Friday, April 2, 2010

Single Mom Breaks Stereotype

I’ve been sitting on this one for a couple of weeks, but after a conversation with a friend who works in higher education, I guess it’s time for me to purge and share some thoughts again. As usual, things are a bit of a stretch for me, so be patient.

There is this stereotype, all too often proven correct, that a child born to a single mom is destined for … nothing. Right now in college (especially community college, which certainly can be nothing more than a place for people to hide and avoid adulthood!) there are so many kids, especially males, who give their professors grief through disrespectful behavior and the attitude “You owe me, my life’s been rough thus far.” Plenty of these kids are from single-parent households.

The “you owe me” attitude is something people learn at home. My opinion, it’s all about the entitlement attitude that the United States has created through its welfare system. Start with one female, most likely with no education herself and coming from a family with the “you owe me” attitude herself. A baby equals a nice government check.

An attitude like this creates communities like Oakland, chock full of gangs and aimless young men who disrespect women. And they perpetuate the cycle, and their sisters, who may not be in gangs, perpetuate the cycle.
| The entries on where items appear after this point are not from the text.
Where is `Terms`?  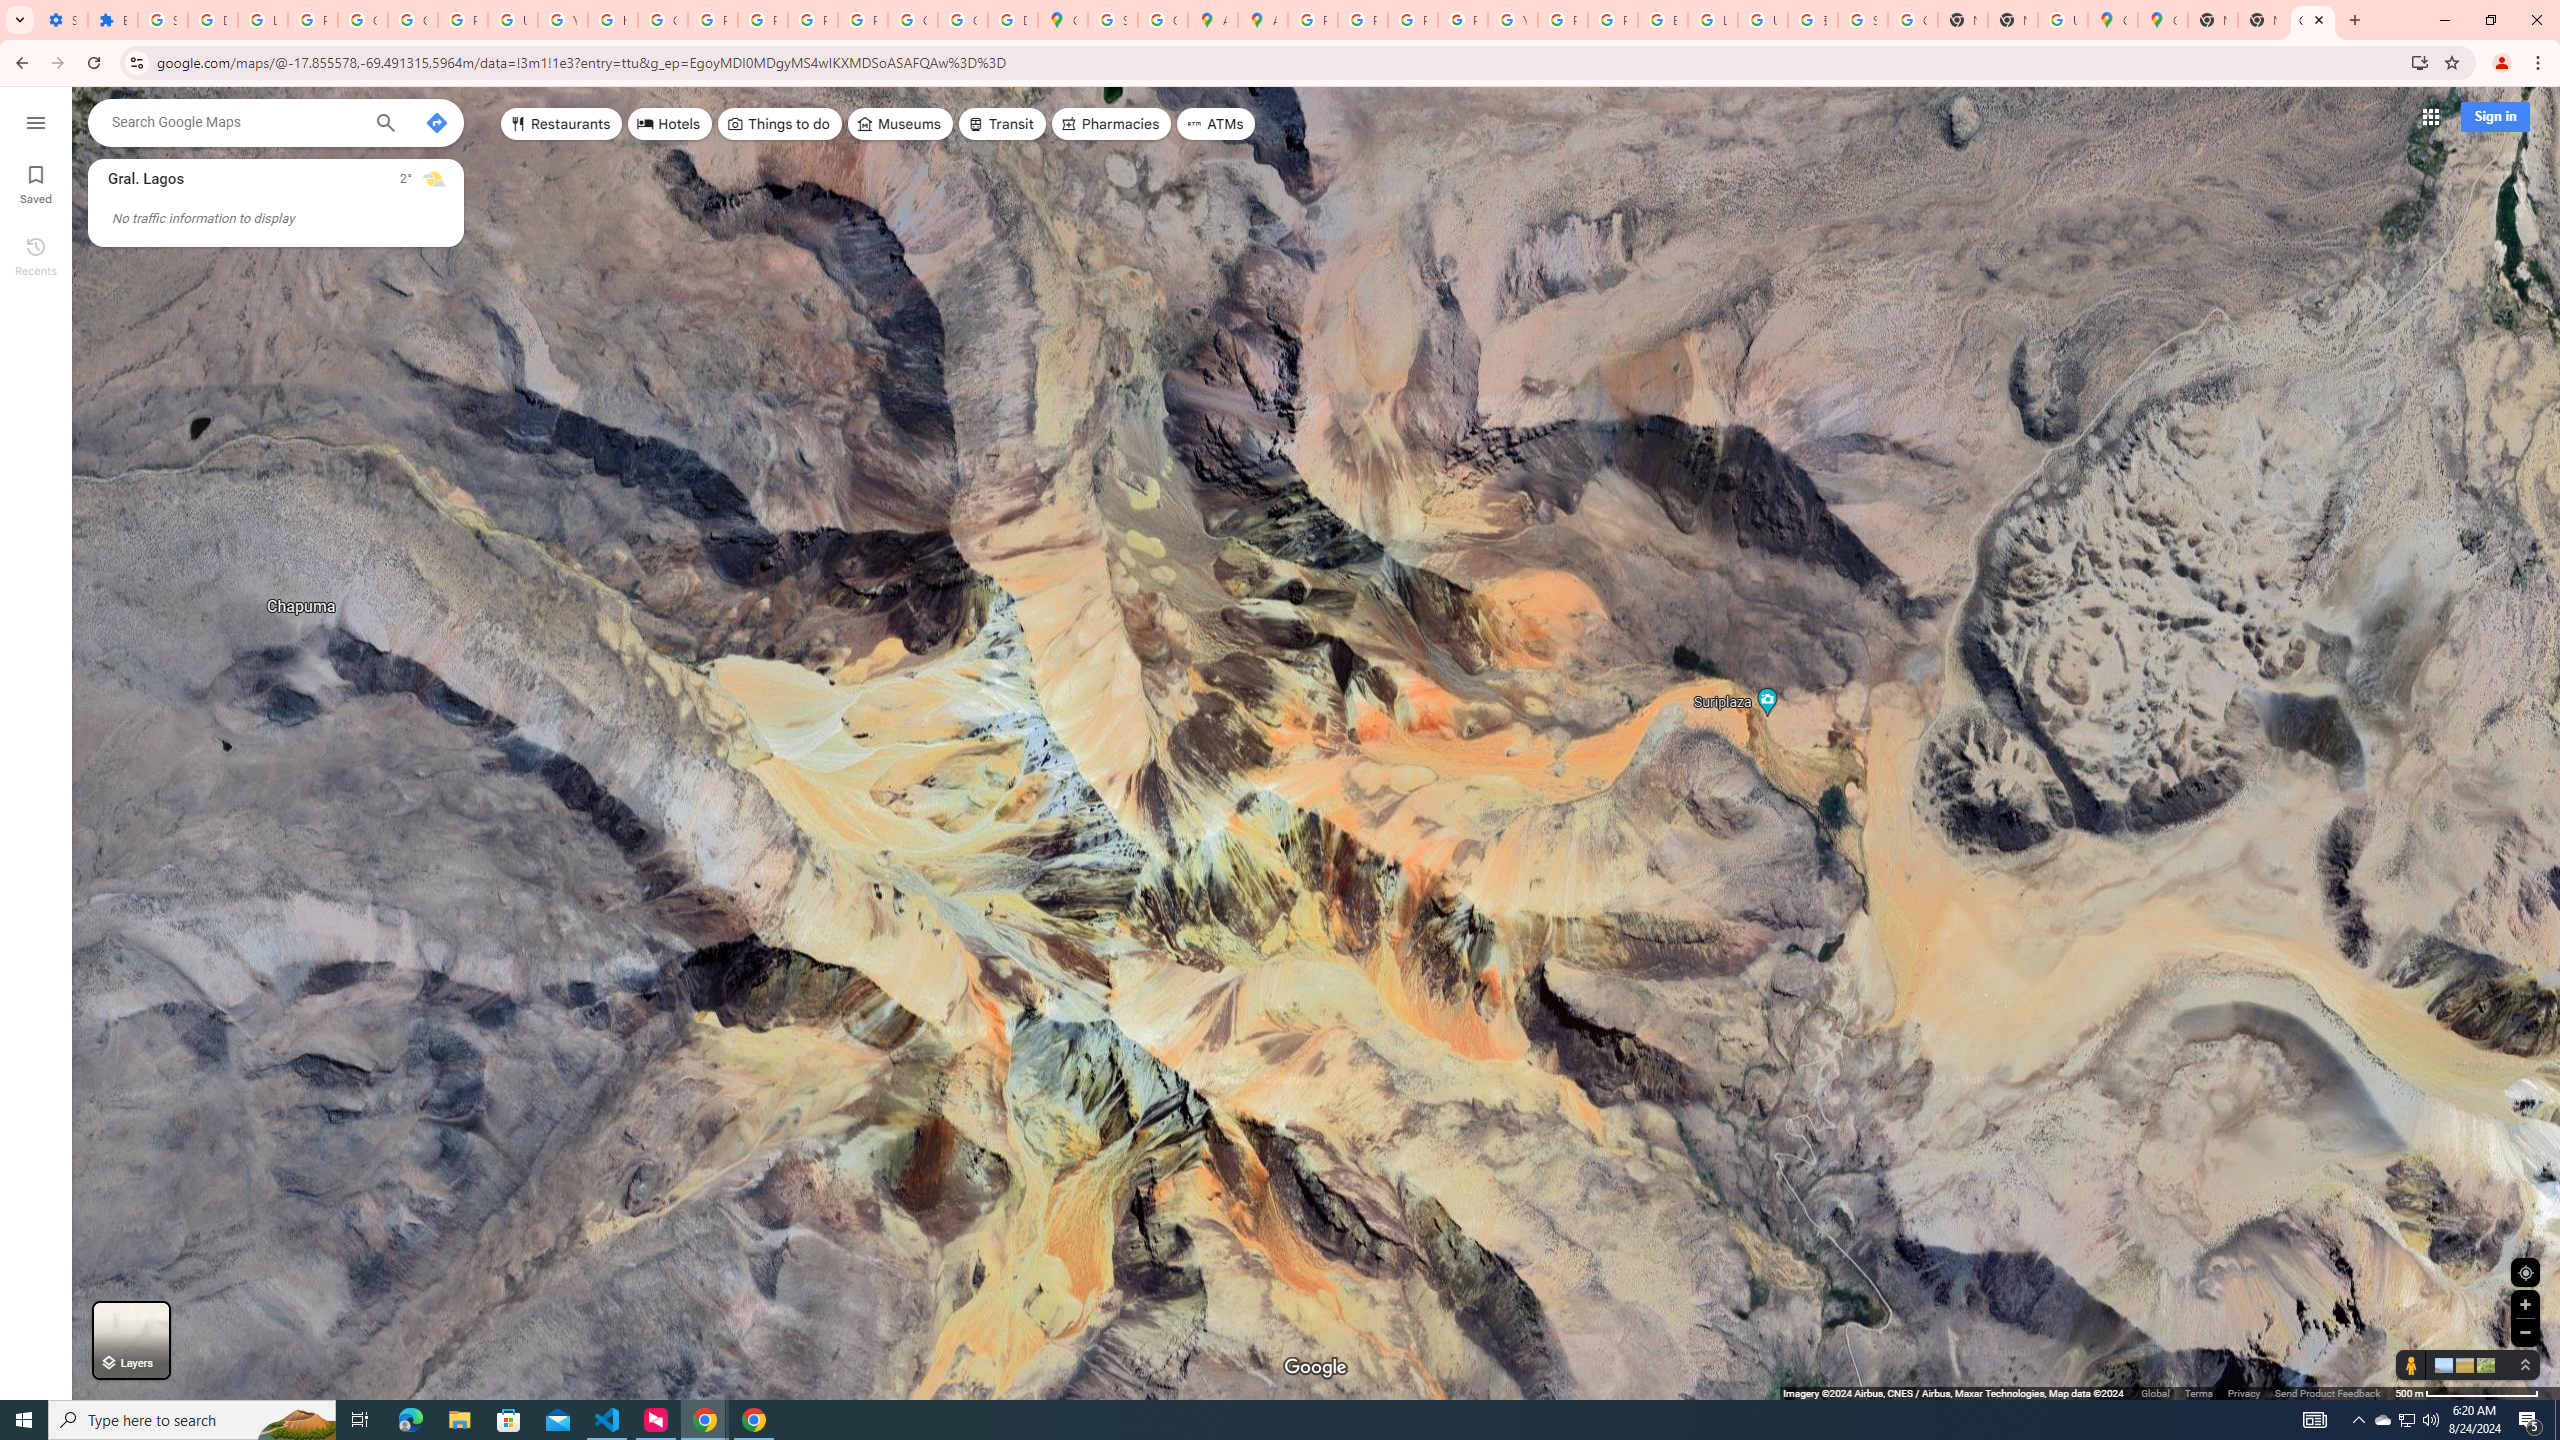
Terms is located at coordinates (2197, 1392).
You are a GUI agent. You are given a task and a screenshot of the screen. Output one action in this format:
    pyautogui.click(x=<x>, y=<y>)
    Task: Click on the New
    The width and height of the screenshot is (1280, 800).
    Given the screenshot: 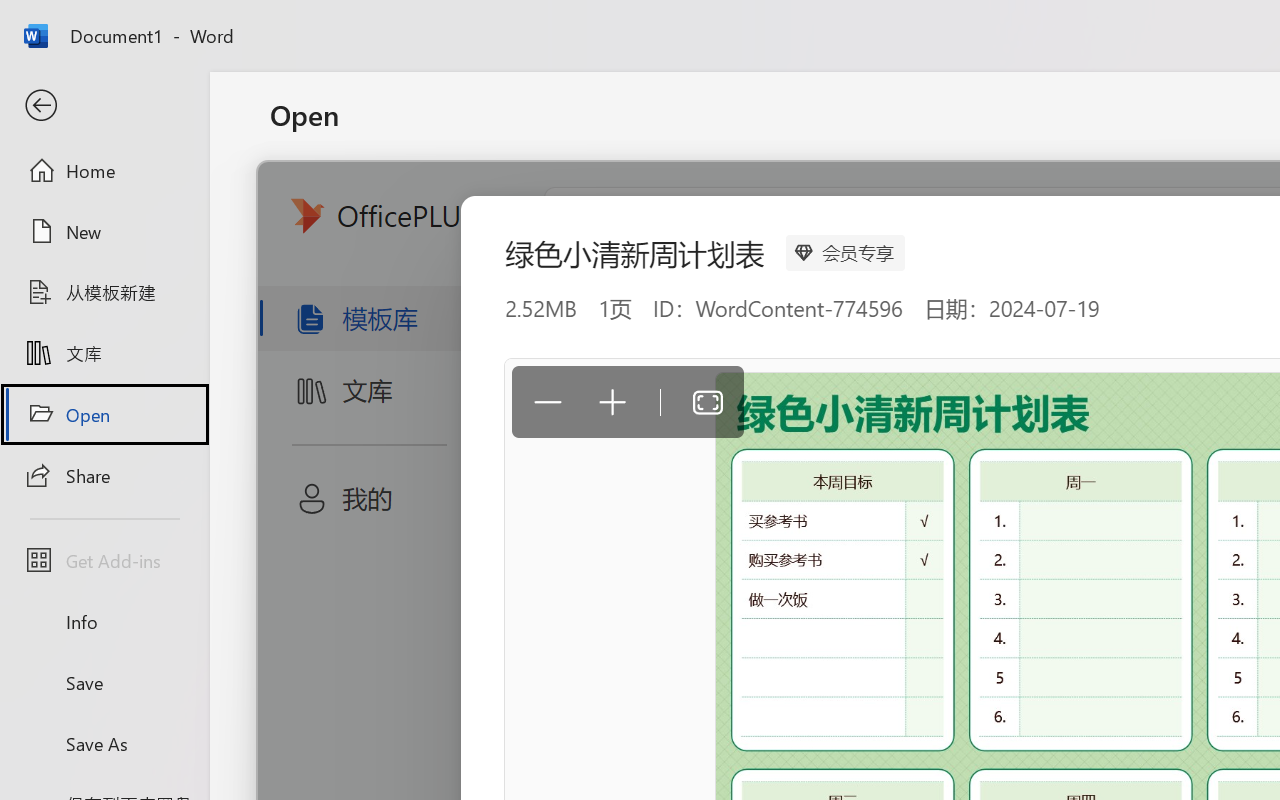 What is the action you would take?
    pyautogui.click(x=104, y=231)
    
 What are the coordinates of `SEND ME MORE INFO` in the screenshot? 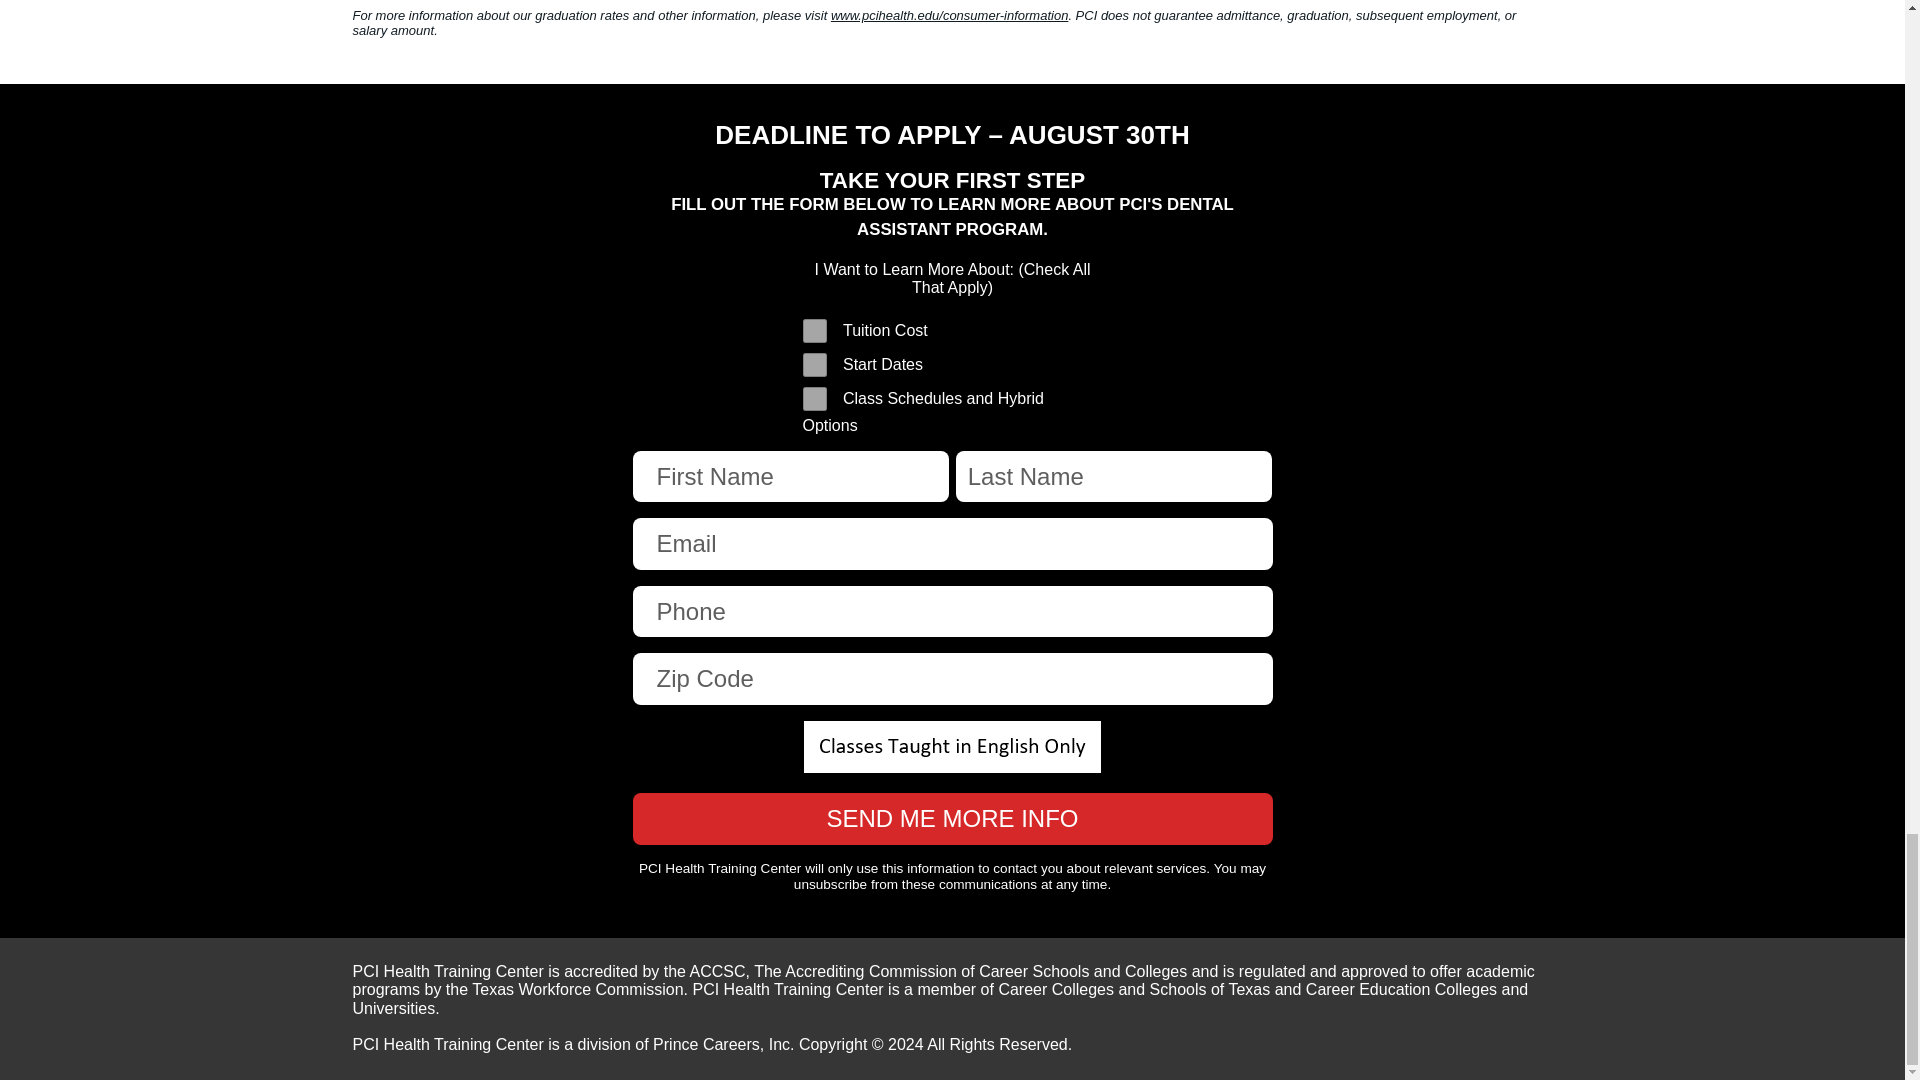 It's located at (951, 818).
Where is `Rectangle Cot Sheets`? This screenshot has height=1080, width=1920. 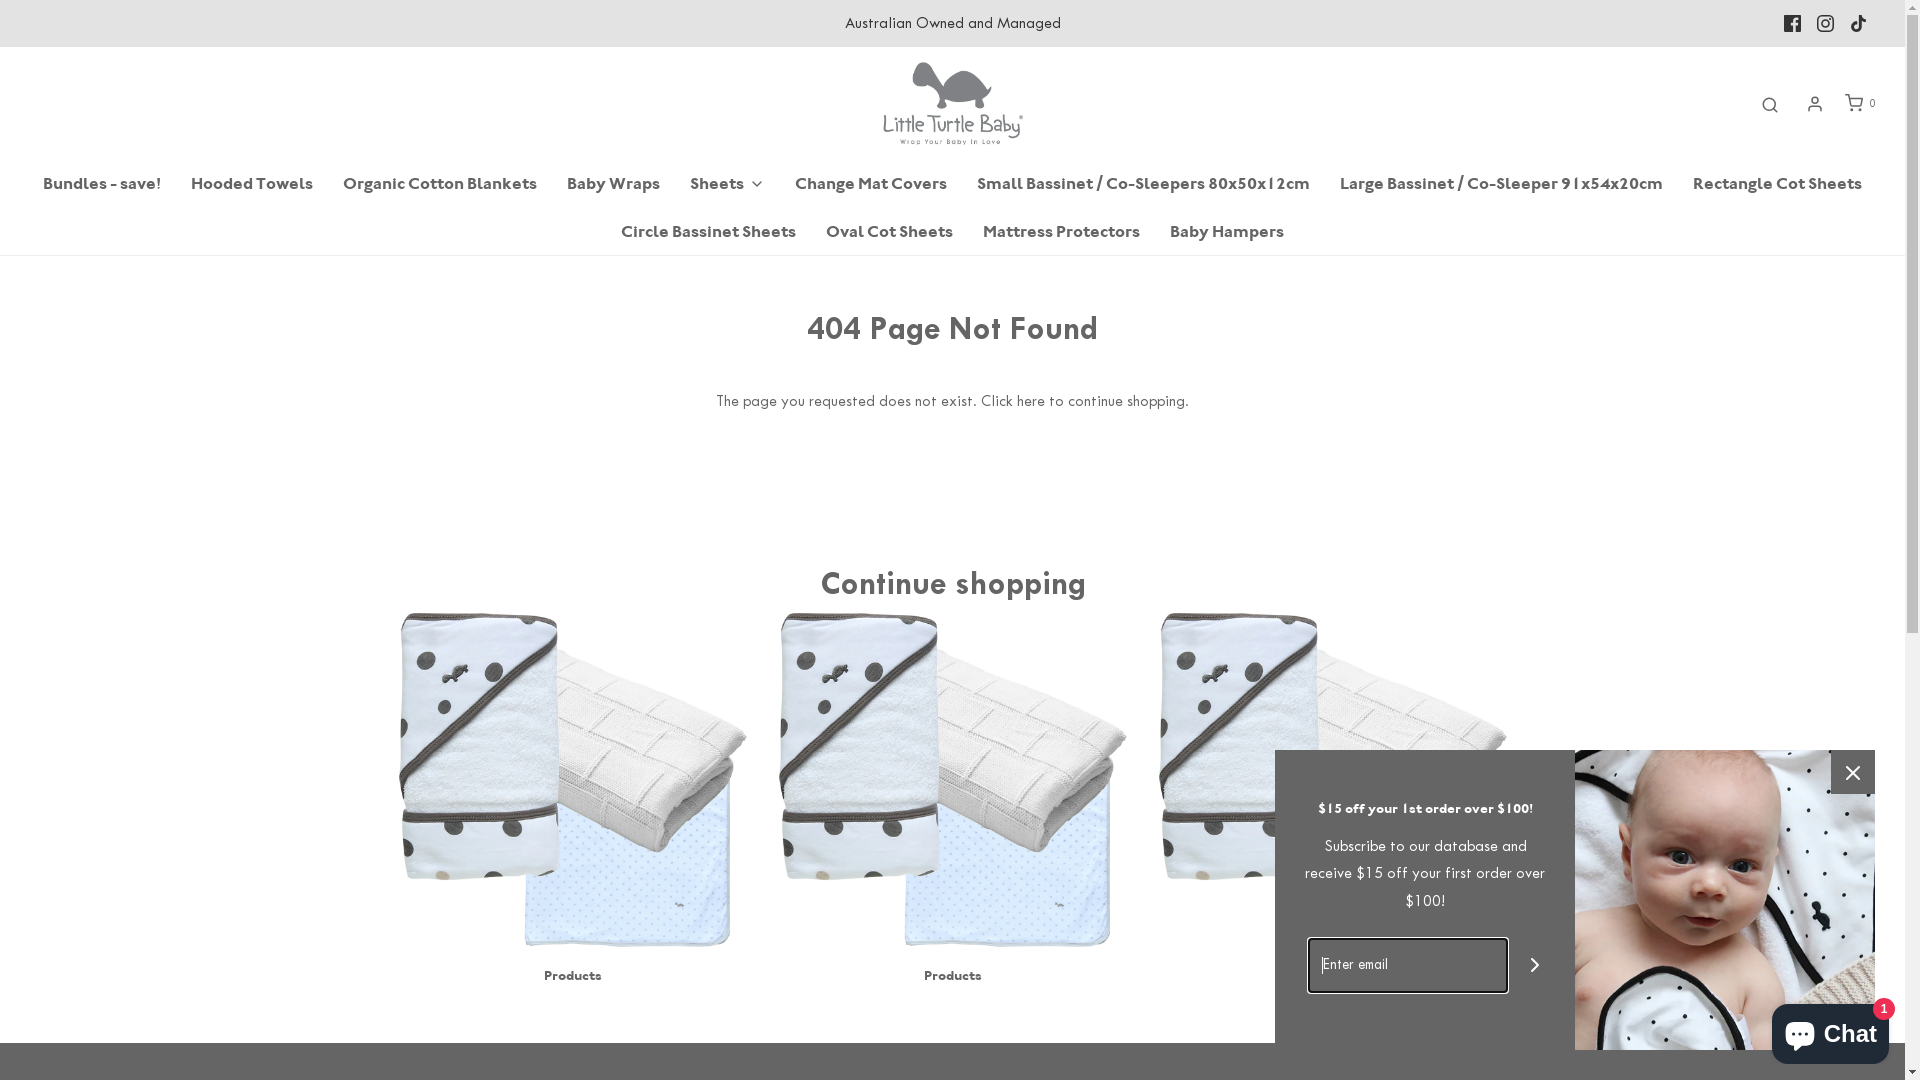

So when you come across someone who breaks—or rather, shatters—the stereotype, you can’t help but wonder why more families can’t get it right.

The mom in question was 15 or 16 when she became pregnant. My own daughter was a preschooler at the time. This young woman (let’s call her B) decided to keep the baby and finish high school. Her family rallied around her. Sure, they would have preferred she not do things that way, but her pregnancy and the eventual baby were never viewed as a tragedy or a source of a government check.

The baby, a boy, J, had plenty of good strong male role models who were not his father. He has a loving grandpa, uncles, cousins, and an uncle who was right there. His mom did eventually get married and when J was around junior high age, B had another son.

Fast forward 23 years. B is again a single mom, finishing prerequisite classes to apply for an RN program. She’s raising her second son, a great kid. J attended college and today is a talented journalist and gifted writer. Talented journalist and gifted writer are terms I do not toss about lightly.

Did I mention B inherited her grandmother’s cooking abilities and if she chose to do so, could probably support herself as a baker of fancy cakes?

Never has B looked at her boys at a source of cash. Her family circled the wagons and offered support and guidance to the young woman. Nothing but success was ever expected of her and her boys. B’s family is firmly middle-class, by no means wealthy, but they sacrificed to make sure B was able to care for J. J grew up knowing nothing but love, and his family expected nothing but good things for and about him. No excuses.

Why do B and J have to be the exception? Anecdotally, how many single moms do you know who did NOT end up on welfare for years, who did NOT continue to have babies (and plenty of deadbeat baby daddies), and whose babies used every excuse in the book to explain their eventual failures?

B will make an excellent RN within the next couple of years; I have no doubt J will someday end up winning a Pulitzer Prize, he’s that gifted. Son #2 will do whatever he wants and will no doubt be as successful as both J and his mom.

This family needs to write an instruction manual on how to successfully raise a kid! High expectations + no excuses + no sense of entitlement = successful young adult/human being who will make a difference in this world.